In today’s text, we have a celebration of a milestone. The milestone is the weaning of Isaac, a further sign that God is true to the promise. The child is now passed the point of greatest danger. In that day infant mortality was the greatest threat. It still is today in populations of poverty. So to get a child past those first few years when they were most vulnerable was something to celebrate. This accomplishment would build further confidence in Abraham and Sarah that what God had promised will really come to pass.

It would seem that Sarah had it all. The promise of God is clearly being fulfilled. She has a beautiful, healthy son. She is in the undeniable position that God had promised. She will be the matriarch of a great nation.

You would certainly think that was enough. But it wasn’t. Sarah wanted it all. Specifically, she wanted an exclusive claim on God. In Sarah’s worldview, there was only room for one—one way, one blessed child, hers! “Do away with this other child. Kill him, or allow him to die, this Ishmael, heir of Abraham by Hagar.”

But God would not be caught in an exclusive claim. God would not be limited by the smallness and jealousy of any mortal.

Now you have to give the Jewish storytellers a lot of credit for including this story in the scriptures. Remember that the first five books of the Bible, which include this story, were pulled together into a comprehensive and ordered story during the time of the Babylonian exile. This was a time when the Israelites were fighting for their very existence, and certainly for their identity. It would have been very natural for them to tout an exclusive claim on God. Certainly they had always seen themselves  a chosen people. Indeed, they often acted like they were the only nation, the only people God cared about, even though this always got them in trouble. But here, at the beginning of the story, they make it clear that this is not the case. Sarah is wrong.

Ishmael is also God’s child. Ishmael is also under God’s protection and he survives only by God’s intervention. God says to Abraham that Ishmael too is his heir. “I will make of him a great nation,” says God.

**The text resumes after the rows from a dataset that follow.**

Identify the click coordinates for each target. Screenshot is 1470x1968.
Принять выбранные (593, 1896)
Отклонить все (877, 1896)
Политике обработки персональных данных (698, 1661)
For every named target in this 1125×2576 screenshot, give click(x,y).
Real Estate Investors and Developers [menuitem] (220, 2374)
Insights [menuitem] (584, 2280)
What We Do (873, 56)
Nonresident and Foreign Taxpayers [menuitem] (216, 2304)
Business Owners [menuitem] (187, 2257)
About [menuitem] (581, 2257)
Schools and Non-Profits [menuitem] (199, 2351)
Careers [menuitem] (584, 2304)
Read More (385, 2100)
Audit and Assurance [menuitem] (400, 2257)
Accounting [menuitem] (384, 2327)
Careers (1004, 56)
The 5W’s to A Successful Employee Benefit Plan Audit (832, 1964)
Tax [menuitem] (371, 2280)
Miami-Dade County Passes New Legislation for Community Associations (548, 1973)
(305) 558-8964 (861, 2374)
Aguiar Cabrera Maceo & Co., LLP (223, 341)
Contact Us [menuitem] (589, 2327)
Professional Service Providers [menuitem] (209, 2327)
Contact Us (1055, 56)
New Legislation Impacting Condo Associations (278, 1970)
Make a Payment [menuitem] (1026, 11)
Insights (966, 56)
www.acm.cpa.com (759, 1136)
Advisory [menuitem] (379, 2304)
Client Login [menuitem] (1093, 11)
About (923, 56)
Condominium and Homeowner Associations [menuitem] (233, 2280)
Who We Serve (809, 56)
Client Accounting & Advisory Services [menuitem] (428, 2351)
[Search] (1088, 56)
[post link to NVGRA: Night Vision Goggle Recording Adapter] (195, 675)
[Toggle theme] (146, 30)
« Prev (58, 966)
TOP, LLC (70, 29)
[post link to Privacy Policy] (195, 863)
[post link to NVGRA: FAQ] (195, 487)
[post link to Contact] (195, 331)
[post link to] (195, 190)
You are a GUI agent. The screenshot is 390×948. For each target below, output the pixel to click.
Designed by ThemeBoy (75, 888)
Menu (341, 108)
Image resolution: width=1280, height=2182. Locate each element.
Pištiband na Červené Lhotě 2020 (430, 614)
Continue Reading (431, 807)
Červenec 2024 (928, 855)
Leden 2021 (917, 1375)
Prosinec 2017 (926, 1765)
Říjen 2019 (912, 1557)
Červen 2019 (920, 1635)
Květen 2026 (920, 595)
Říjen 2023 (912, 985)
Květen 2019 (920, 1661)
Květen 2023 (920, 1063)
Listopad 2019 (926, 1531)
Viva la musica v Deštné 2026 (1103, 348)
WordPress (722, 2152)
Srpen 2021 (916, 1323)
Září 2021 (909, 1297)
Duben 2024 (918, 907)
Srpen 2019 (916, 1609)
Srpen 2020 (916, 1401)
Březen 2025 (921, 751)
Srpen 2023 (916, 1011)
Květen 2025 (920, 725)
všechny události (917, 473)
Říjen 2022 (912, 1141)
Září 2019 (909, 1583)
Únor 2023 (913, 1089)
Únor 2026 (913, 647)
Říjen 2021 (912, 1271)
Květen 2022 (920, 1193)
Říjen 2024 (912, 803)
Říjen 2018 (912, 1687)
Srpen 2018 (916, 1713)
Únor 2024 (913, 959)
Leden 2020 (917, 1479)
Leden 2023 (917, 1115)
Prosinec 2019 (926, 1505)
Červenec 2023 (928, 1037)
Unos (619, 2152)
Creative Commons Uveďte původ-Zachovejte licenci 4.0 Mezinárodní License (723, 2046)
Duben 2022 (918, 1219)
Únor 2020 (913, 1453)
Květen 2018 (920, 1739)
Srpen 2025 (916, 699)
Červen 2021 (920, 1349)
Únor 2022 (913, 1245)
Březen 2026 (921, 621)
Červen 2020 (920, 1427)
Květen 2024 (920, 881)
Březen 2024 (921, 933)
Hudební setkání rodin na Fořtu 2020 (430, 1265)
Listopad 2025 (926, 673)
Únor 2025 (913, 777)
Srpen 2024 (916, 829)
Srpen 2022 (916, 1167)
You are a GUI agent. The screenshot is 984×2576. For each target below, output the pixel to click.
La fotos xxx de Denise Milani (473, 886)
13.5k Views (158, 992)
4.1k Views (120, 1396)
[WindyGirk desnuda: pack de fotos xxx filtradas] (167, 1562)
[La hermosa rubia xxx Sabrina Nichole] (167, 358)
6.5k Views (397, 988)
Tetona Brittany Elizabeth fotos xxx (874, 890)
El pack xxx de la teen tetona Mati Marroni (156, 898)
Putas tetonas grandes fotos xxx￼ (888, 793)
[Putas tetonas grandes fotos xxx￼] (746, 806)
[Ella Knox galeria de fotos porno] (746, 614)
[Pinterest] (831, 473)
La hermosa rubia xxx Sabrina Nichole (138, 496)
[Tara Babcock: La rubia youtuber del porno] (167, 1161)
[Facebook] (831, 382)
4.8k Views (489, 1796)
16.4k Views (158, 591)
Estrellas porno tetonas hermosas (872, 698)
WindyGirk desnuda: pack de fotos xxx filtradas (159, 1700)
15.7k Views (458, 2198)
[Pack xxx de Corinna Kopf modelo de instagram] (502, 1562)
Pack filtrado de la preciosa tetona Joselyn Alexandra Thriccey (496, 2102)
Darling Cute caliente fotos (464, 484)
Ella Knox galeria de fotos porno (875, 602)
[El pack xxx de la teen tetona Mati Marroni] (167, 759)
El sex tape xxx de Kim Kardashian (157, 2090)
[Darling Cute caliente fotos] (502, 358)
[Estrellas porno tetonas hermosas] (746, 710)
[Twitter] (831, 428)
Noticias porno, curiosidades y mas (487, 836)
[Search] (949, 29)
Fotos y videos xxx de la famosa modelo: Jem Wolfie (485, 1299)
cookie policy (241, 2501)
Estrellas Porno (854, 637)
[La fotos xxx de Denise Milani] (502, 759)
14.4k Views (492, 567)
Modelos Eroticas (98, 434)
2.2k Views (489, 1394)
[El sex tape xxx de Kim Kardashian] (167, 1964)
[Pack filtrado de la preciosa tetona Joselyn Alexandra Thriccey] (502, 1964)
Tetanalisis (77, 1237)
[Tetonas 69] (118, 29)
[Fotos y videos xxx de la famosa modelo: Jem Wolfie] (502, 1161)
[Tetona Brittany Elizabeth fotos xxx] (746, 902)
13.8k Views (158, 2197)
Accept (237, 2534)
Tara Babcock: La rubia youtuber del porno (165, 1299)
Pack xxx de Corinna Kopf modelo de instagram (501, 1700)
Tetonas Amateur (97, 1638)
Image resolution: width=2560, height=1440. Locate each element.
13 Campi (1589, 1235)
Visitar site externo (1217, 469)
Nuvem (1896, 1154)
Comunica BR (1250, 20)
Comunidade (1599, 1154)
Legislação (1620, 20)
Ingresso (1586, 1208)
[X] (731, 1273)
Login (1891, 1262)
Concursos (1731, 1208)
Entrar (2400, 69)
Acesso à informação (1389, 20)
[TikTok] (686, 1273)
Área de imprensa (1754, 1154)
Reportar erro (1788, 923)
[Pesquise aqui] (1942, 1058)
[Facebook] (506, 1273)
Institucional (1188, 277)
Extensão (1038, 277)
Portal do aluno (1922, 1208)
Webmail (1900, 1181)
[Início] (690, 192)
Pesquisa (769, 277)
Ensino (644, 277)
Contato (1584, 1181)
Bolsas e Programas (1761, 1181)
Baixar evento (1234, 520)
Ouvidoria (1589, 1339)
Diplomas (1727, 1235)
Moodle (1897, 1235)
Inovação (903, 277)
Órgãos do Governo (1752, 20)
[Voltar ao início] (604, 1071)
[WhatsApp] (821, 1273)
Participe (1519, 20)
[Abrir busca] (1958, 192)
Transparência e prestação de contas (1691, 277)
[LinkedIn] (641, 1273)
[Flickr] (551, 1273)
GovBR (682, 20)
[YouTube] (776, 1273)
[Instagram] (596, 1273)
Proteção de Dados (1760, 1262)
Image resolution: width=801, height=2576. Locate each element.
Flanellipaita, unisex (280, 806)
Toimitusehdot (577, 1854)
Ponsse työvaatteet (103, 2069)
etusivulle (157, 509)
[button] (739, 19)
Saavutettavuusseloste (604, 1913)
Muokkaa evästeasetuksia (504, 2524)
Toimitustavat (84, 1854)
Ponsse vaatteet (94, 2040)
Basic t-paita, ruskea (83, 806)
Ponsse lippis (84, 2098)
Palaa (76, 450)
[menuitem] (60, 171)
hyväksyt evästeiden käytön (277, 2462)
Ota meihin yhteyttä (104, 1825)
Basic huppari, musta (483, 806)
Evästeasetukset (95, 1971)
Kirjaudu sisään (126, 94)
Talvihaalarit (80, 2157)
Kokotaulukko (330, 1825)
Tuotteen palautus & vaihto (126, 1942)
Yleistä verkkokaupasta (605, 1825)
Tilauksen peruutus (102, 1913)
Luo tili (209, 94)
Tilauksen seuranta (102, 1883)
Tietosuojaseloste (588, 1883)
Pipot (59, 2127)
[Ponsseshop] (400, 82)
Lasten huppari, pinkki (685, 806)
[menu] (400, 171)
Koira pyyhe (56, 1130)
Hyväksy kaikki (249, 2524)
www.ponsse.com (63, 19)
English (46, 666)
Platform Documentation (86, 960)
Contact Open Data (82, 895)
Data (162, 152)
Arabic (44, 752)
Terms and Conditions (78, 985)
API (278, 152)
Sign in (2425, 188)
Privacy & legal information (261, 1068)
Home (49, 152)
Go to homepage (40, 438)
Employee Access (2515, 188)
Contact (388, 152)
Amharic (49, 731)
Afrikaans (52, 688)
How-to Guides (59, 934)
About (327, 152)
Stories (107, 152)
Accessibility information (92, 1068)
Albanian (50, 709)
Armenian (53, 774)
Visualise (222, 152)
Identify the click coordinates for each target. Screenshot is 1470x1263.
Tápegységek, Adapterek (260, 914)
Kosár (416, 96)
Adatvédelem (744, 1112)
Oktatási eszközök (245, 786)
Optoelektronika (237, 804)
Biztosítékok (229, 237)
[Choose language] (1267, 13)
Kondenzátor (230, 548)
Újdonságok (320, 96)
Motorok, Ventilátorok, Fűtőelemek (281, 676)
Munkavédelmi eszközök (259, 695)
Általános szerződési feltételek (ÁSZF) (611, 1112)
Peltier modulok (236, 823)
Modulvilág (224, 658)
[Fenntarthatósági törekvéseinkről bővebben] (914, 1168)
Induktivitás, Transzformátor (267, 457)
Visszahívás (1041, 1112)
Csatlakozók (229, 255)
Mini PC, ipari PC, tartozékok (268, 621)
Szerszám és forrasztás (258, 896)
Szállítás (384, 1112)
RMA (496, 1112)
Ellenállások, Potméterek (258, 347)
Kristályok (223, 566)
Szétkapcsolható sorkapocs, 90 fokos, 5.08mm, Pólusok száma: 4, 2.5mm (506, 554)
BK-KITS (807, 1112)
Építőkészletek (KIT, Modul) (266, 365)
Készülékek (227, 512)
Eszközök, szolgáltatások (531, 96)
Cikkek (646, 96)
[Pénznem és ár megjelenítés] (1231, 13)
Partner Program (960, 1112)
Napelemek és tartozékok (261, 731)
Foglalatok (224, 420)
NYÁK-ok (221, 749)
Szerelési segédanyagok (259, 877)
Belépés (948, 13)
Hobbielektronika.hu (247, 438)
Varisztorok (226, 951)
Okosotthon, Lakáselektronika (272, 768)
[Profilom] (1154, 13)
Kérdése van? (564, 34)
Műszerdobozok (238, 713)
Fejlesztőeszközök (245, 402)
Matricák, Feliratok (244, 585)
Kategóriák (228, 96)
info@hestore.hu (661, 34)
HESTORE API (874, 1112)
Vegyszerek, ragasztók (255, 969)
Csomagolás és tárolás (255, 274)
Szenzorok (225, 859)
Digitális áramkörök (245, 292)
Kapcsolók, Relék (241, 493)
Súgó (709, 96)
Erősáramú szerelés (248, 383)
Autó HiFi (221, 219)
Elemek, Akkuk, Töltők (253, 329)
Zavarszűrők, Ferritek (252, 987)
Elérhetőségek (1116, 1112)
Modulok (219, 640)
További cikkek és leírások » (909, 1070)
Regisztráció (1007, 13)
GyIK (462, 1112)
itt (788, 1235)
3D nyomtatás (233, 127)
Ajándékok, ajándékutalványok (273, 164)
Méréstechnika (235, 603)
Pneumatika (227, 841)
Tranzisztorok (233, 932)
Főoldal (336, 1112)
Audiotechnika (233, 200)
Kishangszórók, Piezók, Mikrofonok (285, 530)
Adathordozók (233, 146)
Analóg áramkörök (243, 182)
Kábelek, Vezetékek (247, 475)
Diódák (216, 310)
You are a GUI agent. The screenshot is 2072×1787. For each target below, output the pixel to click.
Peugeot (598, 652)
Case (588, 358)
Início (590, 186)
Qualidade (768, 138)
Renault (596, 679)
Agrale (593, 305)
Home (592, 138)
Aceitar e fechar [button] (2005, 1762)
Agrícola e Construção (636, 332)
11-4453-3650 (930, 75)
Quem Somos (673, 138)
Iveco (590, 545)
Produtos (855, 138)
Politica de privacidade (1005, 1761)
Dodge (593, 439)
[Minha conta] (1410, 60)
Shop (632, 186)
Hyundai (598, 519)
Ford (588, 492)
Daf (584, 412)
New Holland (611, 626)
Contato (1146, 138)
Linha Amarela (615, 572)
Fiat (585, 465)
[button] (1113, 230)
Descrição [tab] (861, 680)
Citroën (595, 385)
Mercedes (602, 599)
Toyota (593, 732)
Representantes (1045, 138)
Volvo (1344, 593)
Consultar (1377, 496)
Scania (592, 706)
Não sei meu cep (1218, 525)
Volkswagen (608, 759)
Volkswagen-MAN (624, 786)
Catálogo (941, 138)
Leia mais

Again to the child’s mother, Hagar, God says that the child is blessed and that God will make a great nation of him. And God does.

 The Muslim Faith is also an Abrahamic Faith. It traces its heritage back to Abraham through Ishmael.

Of course the Old Testament is the Israelite’s story. It is the story of their encounters with God. It is their story of God’s leading, correcting, cajoling, and their response (which was usually wayward). They don’t pretend to tell any one else’s story. Neither do they, however, from the very beginning, pretend to put an exclusive claim on God!

Certainly they forget this along the way sometimes. Often they did act like to be “chosen” meant chosen as the only way, or as the only ones God cared about, rather than chosen for a particular mission of being a light to all the nations.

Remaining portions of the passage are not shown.